The NFL’s high-profile regular-season finale, a blockbuster matchup between the Vikings and Lions, has many characteristics of a playoff game and is being treated that way by NBC Sports.
The contest, the league’s “Game 272” for the 2024 regular season, will be featured in prime time on Sunday Night Football, and NBC Sports will bring its entire Football Night in America studio crew to Detroit’s Ford Field to help cover the event on-site.
This will mark the first time FNIA will be on-site with its full team for the regular-season finale, and the only non-playoff game it’s done that—outside of season openers and Tom Brady’s 2021 return to New England while playing for the Buccaneers.

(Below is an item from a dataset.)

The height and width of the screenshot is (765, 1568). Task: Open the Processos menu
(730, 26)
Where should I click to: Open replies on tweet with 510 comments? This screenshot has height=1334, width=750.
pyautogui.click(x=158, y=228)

The Vikings-Lions game, matching up two 14–2 teams, will decide the NFC North division title, and more importantly, the No. 1 seed in the conference playoffs that brings a first-round bye and home-field advantage. The clash could also be a preview of the NFC championship game. It’s additionally making league history with the most combined wins (28) of any regular-season game, beating two prior instances involving teams with 25 total wins.
The winner of the game, meanwhile, will be just the NFL’s ninth team to finish a regular season with at least 15 wins, while the loser will set another league record for the winningest wild-card team ever.
Earlier this week, Lions coach Dan Campbell called the upcoming game with the Vikings and its primetime placement “fairytale stuff.” The loser of the game will gain the NFC’s No. 5 seed in the playoffs and will have a more uphill fight to reach the Super Bowl, but it is by no means eliminated from contention.
“It’s been there for a while, so certainly this is something we want to do and we’ve had in our minds,” Campbell said Wednesday of the Lions’ Super Bowl aspirations. “[The] division [title] and one-seed and all that, it’s right here in our hands.”
The network’s move to put more personnel and resources into a big regular-season game recalls CBS Sports’ shift to bring its The NFL Today crew to Buffalo for the Chiefs’ Nov. 17 game at the Bills, still Kansas City’s only loss of the season. CBS Sports was rewarded with a massive average viewership of 31.1 million, the NFL’s largest draw of the season until subsequent Thanksgiving Day games.